Examples of Embodiments of the Invention

[0032] For its materialization, the invention has two essential and inseparable components, the hardware, and the application software. The hardware consists of the main PCB, accessories, plastic housing and connecting wires. FIG. 4 demonstrates the mounted in configuration A and FIG. 5 shows the device mounted in configuration B.

[0033] The main printed circuit board contains a power supply circuit that allows the device to operate in the voltage range from 9 to 28 Vdc. With load dump (as stated in ISO7637-2 and SAE J1113-11), polarity and overload protection, as shown in FIG. 1, FIG. 2 and FIG. 3.

[0034] The main printed circuit board contains a main microcontroller connected to a set of data input and output peripherals.

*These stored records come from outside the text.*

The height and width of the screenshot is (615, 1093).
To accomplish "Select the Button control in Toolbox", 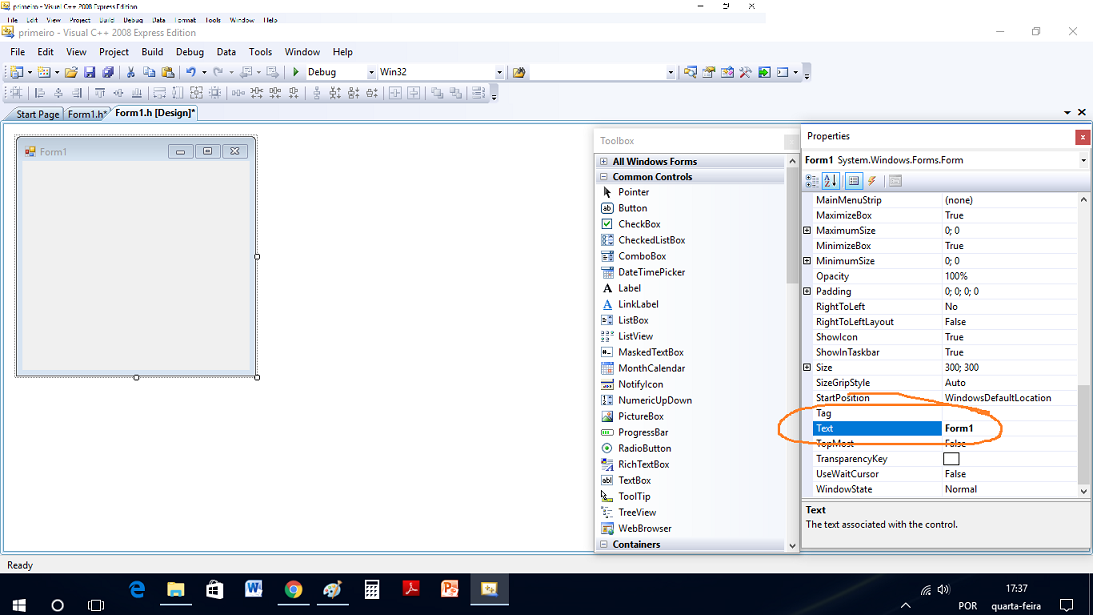I will click(632, 208).
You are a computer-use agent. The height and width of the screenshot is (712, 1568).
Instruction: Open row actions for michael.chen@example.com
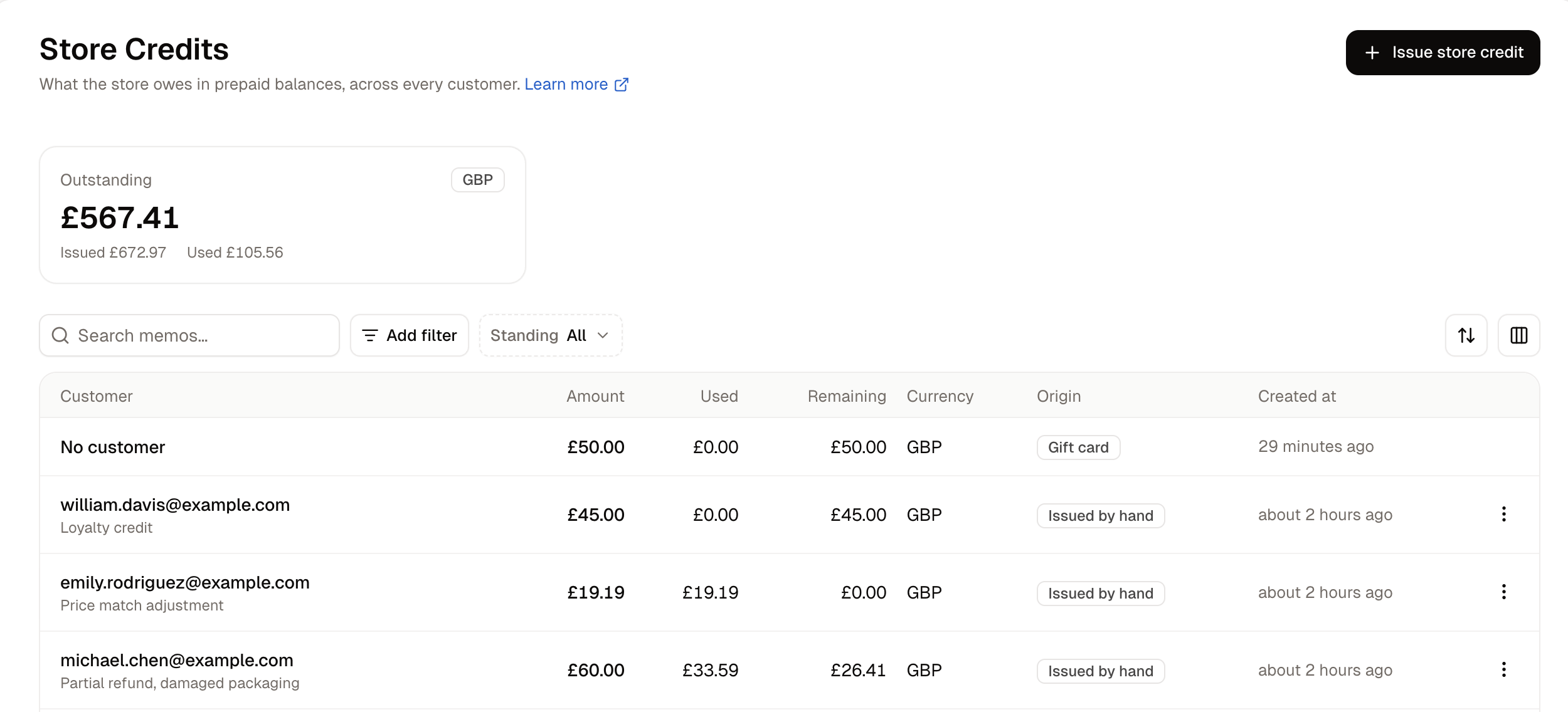tap(1503, 669)
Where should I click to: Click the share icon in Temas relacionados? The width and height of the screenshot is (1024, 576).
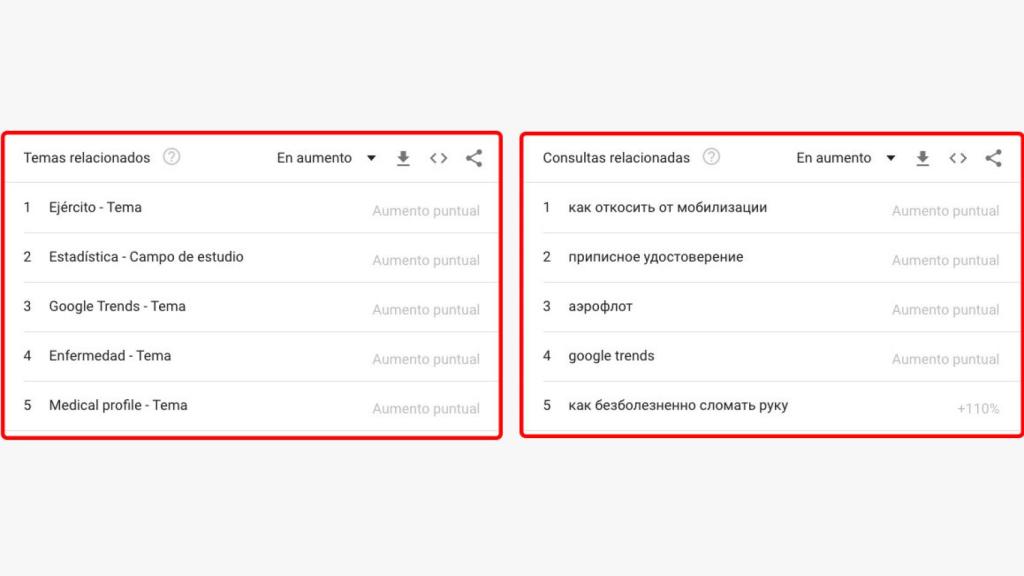click(x=474, y=157)
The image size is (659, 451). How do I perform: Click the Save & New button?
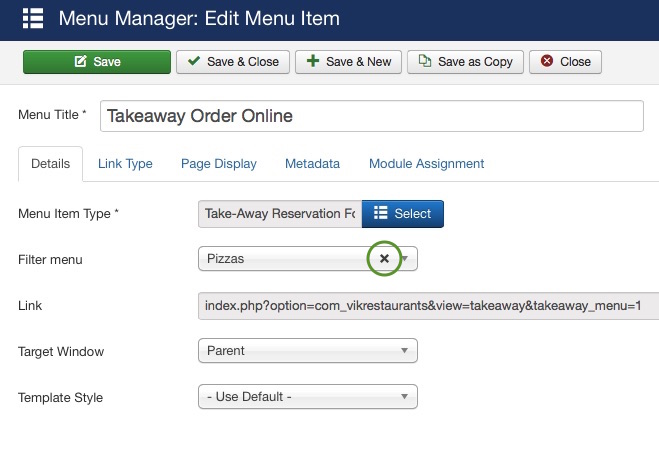(348, 62)
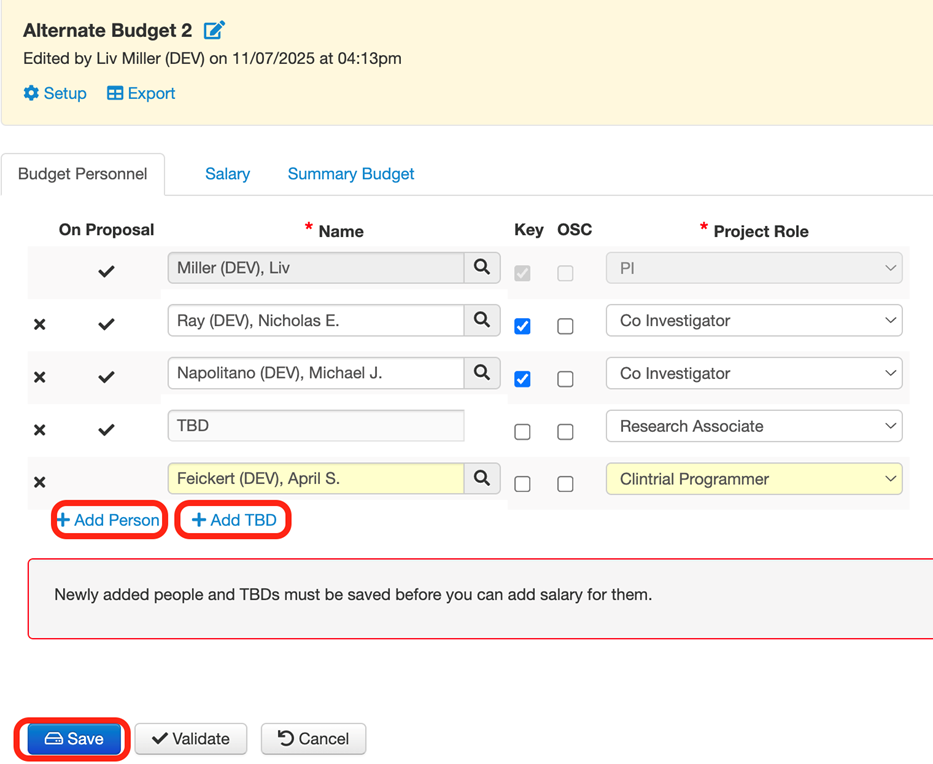Click the edit pencil icon beside Alternate Budget 2

(214, 30)
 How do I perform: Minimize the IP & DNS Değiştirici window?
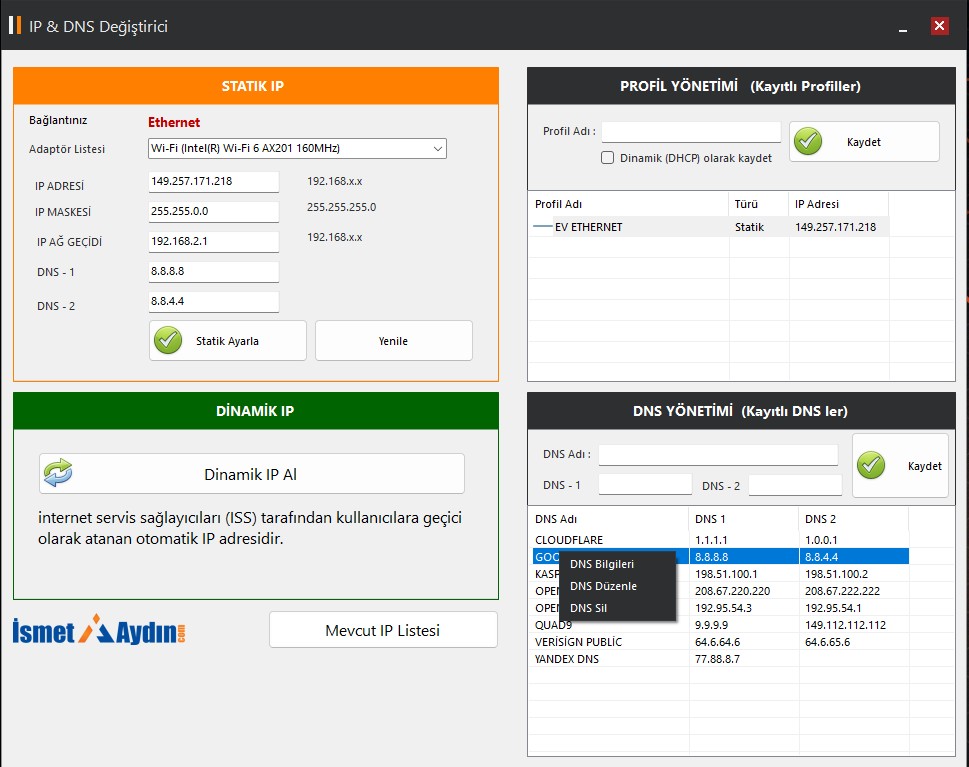903,27
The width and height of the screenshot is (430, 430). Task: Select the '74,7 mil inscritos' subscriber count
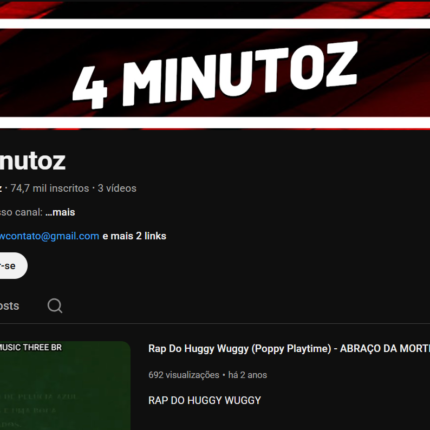50,188
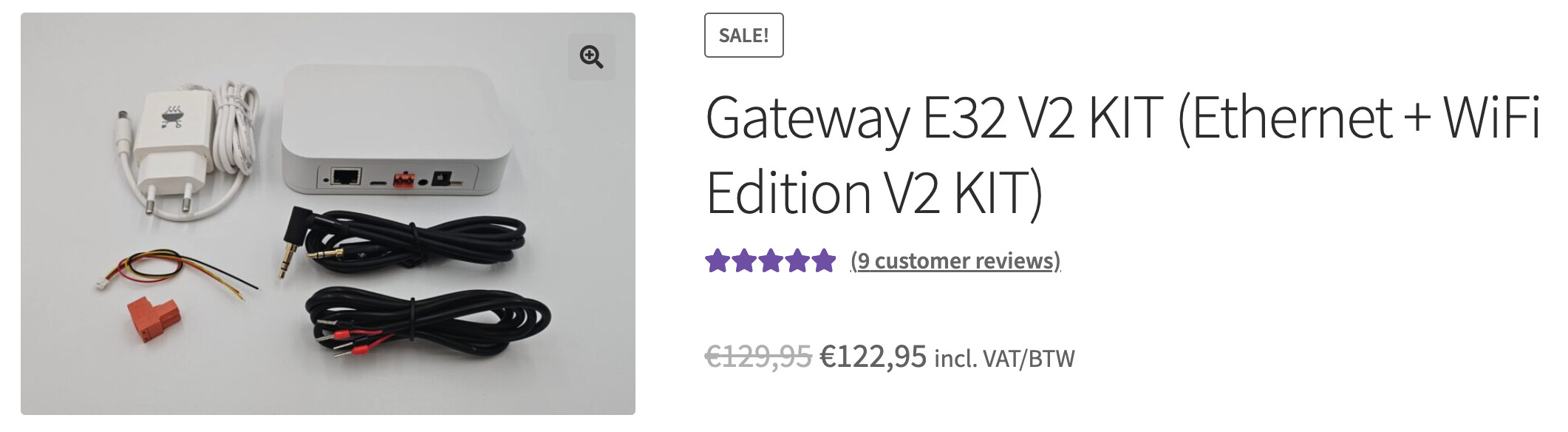Image resolution: width=1568 pixels, height=432 pixels.
Task: Click the €122,95 sale price
Action: pyautogui.click(x=873, y=357)

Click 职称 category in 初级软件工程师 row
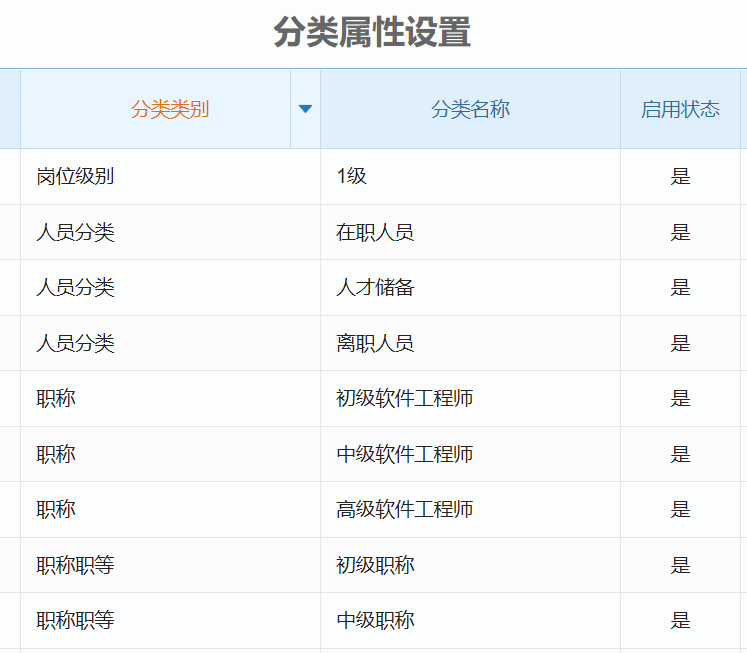click(56, 399)
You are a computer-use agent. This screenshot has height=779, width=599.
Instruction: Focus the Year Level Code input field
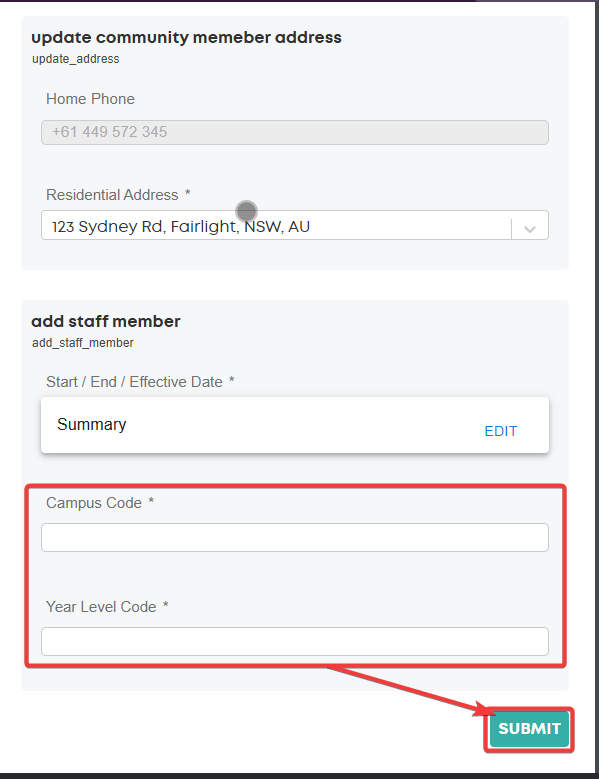295,641
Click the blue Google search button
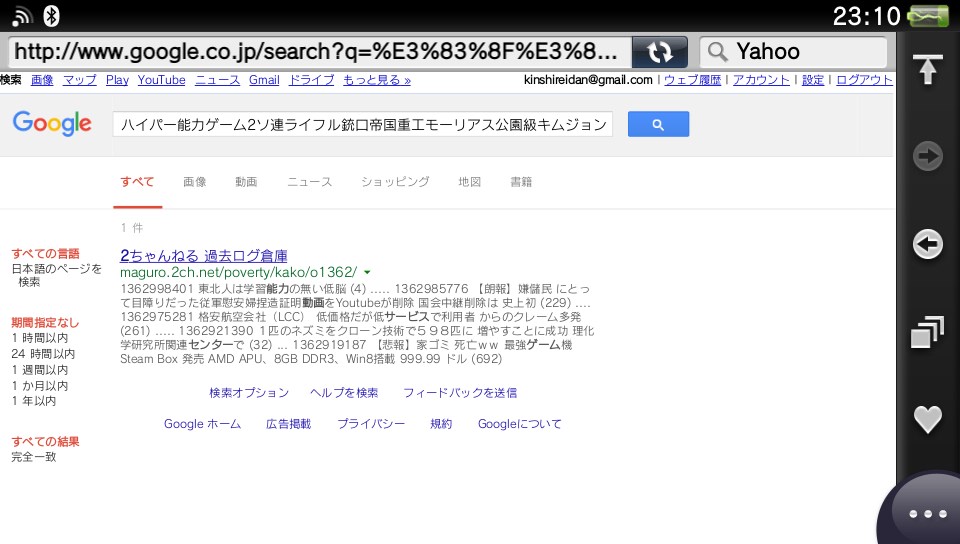Viewport: 960px width, 544px height. tap(658, 124)
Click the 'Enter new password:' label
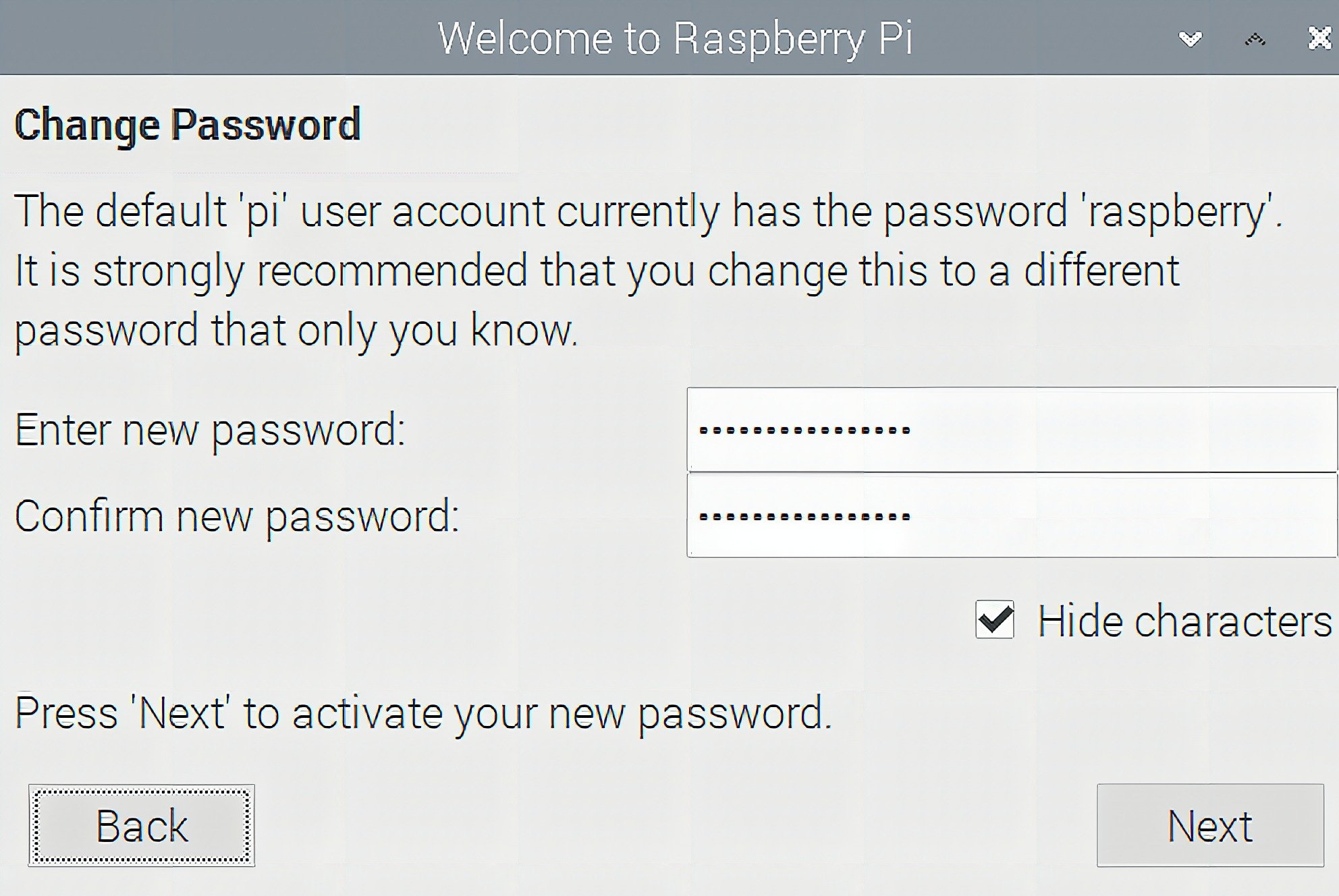 click(x=211, y=430)

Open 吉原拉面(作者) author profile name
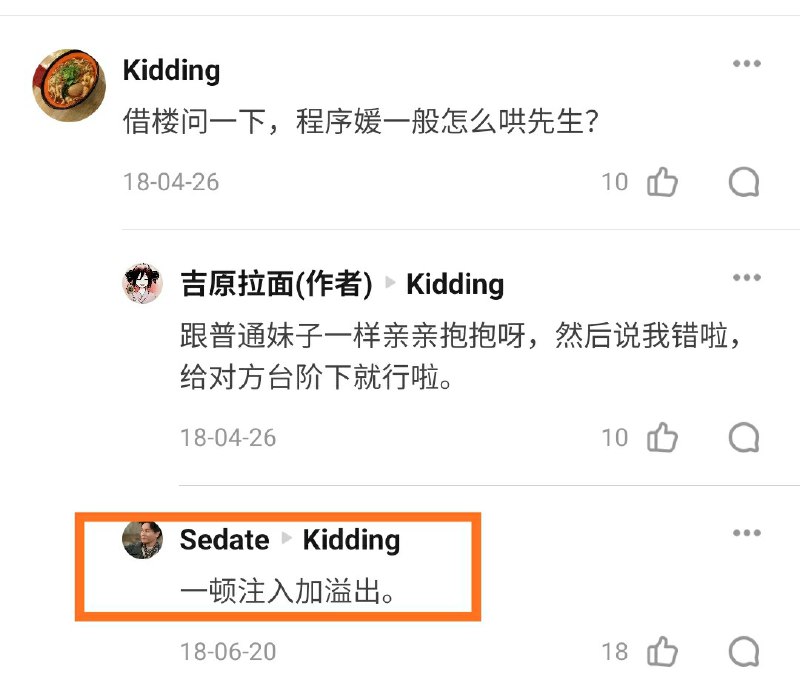click(x=276, y=284)
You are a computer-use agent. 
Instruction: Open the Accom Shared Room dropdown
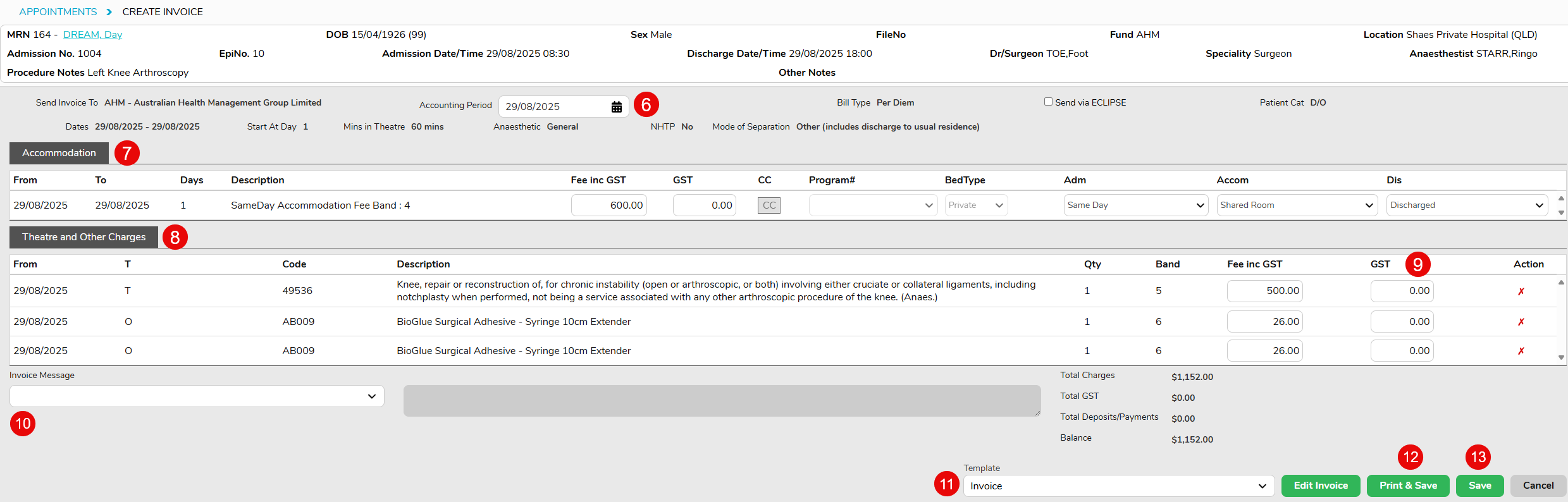coord(1297,205)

The main PCB communication interfaces are listed below: [0035] Serial interface TTL voltage level. [0036] Serial RS232 interface enabled by its transceiver IC. [0037] CAN interface enabled by its transceiver IC. [0038] SAE J1708 interface according to the circuit provided by the standard. [0039] ISO9141 interface conforms to standard specification.

[0040] The accessories are secondary printed circuit boards containing the circuitry complementary to the operation of the equipment according to the desired wireless communication technology. Therefore, the main interfaces are listed: [0041] LoRaWAN accessory. [0042] WiFi+Bluetooth accessory. [0043] 4G/3G/2G accessory.

[0044] The housing in which the main PCB is mounted is illustrated in FIG. 6 and FIG. 7, and it is a rectangular box in the format 91×30×27 mm. The cover of the box has two holes for wiring connection and one for light indication according to the interface operating status.

[0045] Regarding the equipment connection wires: [0046] Twisted pair of 0.5 mm.sup.2 yellow and green wires must be connected respectively to the CAN-H and CAN-L wires. [0047] The 0.5 mm.sup.2 red wire must be connected to battery's positive pole (12 to 30 Vdc). [0048] The 0.5 mm.sup.2 white wire must be connected to vehicle's ignition signal (12 to 30 Vdc). [0049] The 0.5 mm.sup.2 black wire must be connected to battery's negative pole or vehicle's chassis ground. [0050] Super seal connector with 0.5 mm.sup.2 white, gray and purple wires used for serial interface (TTL or RS232). [0051] Twisted pair of 0.5 mm.sup.2 orange and blue wires must be connected respectively to vehicle's J1708+ and J1708—wires. [0052] The individual 0.5 mm.sup.2 blue wire must be connected to vehicle's K-line.